• [Supplied data]
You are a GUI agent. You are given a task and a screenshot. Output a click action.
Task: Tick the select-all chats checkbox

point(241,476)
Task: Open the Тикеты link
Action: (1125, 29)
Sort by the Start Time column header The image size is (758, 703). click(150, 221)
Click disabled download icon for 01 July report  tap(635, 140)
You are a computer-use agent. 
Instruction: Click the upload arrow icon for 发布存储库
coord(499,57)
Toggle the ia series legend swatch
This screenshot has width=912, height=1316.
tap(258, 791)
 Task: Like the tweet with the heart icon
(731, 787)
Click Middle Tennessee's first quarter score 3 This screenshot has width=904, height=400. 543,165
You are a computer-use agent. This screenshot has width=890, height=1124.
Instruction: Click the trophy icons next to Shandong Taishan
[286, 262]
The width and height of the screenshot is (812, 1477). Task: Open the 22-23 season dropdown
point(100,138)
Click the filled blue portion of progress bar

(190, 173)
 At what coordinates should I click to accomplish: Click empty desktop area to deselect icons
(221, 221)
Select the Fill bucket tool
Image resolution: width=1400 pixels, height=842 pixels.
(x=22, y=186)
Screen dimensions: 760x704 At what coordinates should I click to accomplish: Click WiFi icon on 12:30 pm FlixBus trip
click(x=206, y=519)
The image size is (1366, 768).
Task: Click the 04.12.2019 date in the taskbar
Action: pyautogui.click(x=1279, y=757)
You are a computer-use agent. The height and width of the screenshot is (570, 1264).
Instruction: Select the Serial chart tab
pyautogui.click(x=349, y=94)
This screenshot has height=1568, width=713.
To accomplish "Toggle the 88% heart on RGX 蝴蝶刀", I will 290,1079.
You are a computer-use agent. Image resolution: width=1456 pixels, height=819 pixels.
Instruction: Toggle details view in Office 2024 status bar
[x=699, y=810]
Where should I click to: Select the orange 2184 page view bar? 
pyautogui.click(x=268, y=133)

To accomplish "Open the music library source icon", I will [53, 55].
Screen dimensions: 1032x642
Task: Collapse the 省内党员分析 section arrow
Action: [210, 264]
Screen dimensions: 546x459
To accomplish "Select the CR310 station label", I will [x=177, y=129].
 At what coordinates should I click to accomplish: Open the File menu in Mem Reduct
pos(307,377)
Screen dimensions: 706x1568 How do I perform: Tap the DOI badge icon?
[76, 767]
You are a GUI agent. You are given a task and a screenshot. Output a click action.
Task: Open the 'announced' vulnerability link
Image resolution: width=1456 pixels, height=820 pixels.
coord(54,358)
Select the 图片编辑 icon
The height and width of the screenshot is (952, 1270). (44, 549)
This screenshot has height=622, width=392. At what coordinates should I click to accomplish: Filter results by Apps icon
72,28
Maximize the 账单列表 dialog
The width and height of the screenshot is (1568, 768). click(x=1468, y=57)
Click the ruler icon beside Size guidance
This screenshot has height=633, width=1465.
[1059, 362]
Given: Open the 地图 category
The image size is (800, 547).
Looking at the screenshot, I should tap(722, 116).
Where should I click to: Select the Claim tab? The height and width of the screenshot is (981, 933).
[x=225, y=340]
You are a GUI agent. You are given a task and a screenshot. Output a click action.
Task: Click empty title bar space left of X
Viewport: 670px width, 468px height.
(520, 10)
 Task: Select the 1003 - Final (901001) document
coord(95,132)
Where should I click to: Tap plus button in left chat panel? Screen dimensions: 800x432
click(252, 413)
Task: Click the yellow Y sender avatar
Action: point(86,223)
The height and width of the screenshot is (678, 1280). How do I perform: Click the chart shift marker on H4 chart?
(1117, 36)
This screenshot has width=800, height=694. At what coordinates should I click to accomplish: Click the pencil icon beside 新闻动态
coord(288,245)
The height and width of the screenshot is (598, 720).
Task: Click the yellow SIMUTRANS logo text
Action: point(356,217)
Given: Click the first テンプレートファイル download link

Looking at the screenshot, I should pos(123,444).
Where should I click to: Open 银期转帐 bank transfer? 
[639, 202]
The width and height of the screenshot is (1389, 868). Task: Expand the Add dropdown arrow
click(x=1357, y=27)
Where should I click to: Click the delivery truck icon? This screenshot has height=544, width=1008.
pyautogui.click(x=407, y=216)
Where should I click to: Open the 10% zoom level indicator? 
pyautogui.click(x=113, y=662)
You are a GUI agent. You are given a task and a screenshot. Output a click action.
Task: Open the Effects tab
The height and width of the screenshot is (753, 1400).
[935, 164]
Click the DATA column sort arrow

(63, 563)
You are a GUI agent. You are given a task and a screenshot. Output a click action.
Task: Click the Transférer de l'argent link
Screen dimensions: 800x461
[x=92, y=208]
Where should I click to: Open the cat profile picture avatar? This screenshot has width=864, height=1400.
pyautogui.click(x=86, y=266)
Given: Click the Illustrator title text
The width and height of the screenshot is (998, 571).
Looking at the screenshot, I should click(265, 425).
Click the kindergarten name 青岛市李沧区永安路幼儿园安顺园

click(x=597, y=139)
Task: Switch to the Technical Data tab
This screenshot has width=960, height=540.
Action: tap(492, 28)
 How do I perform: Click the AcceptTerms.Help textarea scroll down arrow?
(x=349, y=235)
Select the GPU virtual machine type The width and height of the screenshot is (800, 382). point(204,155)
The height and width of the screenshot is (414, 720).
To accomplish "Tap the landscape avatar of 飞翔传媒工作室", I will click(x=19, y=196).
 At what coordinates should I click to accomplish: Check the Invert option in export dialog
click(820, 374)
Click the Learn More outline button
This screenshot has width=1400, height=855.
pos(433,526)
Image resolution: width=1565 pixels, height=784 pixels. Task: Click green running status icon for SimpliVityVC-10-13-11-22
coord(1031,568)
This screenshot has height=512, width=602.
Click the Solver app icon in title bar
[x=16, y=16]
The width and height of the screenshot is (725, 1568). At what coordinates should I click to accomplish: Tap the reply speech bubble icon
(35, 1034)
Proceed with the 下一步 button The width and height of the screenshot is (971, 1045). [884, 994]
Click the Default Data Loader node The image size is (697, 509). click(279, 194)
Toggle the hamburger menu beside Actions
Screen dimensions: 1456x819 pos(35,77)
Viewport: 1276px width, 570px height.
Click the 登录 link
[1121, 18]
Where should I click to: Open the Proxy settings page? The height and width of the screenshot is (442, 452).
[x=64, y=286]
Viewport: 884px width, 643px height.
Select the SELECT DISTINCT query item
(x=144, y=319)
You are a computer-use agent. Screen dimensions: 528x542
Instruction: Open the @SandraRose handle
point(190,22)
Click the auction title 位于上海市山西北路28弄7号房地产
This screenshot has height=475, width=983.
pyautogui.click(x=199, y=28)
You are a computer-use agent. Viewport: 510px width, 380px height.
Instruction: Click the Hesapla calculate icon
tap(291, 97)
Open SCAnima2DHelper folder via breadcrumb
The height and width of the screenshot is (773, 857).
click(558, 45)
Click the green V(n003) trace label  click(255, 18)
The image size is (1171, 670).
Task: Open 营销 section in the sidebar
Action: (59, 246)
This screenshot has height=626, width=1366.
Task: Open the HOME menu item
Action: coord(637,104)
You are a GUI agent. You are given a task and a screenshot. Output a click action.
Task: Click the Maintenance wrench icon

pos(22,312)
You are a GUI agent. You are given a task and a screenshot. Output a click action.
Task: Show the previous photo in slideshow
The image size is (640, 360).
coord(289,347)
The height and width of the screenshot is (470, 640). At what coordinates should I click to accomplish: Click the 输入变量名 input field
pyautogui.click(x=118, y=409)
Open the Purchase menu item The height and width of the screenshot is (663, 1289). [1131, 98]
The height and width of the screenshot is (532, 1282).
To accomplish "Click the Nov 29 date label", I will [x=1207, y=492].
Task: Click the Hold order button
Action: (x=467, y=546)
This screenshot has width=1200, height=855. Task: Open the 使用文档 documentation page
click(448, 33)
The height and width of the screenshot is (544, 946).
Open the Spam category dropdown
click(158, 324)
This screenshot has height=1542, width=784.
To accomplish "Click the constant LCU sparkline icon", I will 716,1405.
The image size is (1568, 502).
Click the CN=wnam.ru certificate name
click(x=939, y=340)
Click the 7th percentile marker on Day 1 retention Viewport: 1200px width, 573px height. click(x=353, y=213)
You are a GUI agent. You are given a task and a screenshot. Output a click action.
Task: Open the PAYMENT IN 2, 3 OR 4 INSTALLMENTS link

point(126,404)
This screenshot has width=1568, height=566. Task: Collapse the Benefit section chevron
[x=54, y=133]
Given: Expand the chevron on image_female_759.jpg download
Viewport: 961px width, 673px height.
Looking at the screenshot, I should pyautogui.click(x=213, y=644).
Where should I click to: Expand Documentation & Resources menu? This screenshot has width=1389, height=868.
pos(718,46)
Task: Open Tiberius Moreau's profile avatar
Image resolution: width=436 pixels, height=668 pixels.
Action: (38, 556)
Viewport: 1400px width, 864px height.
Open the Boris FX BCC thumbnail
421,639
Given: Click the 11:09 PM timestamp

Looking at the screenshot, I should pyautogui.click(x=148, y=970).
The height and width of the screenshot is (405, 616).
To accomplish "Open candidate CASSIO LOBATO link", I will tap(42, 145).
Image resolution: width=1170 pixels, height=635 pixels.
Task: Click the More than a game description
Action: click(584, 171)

• [Task objective]
Exact copies of the lines from the one with "Task: Click the Maintenance wrench icon" through the final line of the listing should be returned, and no other lines.

• [Reply]
Task: Click the Maintenance wrench icon

pos(22,312)
You are a GUI agent. You are given a task and a screenshot. Output a click action.
Task: Show the previous photo in slideshow
The image size is (640, 360).
coord(289,347)
The height and width of the screenshot is (470, 640). At what coordinates should I click to accomplish: Click the 输入变量名 input field
pyautogui.click(x=118, y=409)
Open the Purchase menu item The height and width of the screenshot is (663, 1289). [1131, 98]
The height and width of the screenshot is (532, 1282).
To accomplish "Click the Nov 29 date label", I will [x=1207, y=492].
Task: Click the Hold order button
Action: (x=467, y=546)
This screenshot has width=1200, height=855. Task: Open the 使用文档 documentation page
click(448, 33)
The height and width of the screenshot is (544, 946).
Open the Spam category dropdown
click(158, 324)
This screenshot has height=1542, width=784.
To accomplish "Click the constant LCU sparkline icon", I will 716,1405.
The image size is (1568, 502).
Click the CN=wnam.ru certificate name
click(x=939, y=340)
Click the 7th percentile marker on Day 1 retention Viewport: 1200px width, 573px height. click(x=353, y=213)
You are a GUI agent. You are given a task and a screenshot. Output a click action.
Task: Open the PAYMENT IN 2, 3 OR 4 INSTALLMENTS link

point(126,404)
This screenshot has width=1568, height=566. Task: Collapse the Benefit section chevron
[x=54, y=133]
Given: Expand the chevron on image_female_759.jpg download
Viewport: 961px width, 673px height.
Looking at the screenshot, I should pyautogui.click(x=213, y=644).
Where should I click to: Expand Documentation & Resources menu? This screenshot has width=1389, height=868.
pos(718,46)
Task: Open Tiberius Moreau's profile avatar
Image resolution: width=436 pixels, height=668 pixels.
Action: (38, 556)
Viewport: 1400px width, 864px height.
Open the Boris FX BCC thumbnail
421,639
Given: Click the 11:09 PM timestamp

Looking at the screenshot, I should pyautogui.click(x=148, y=970).
The height and width of the screenshot is (405, 616).
To accomplish "Open candidate CASSIO LOBATO link", I will tap(42, 145).
Image resolution: width=1170 pixels, height=635 pixels.
Task: Click the More than a game description
Action: click(584, 171)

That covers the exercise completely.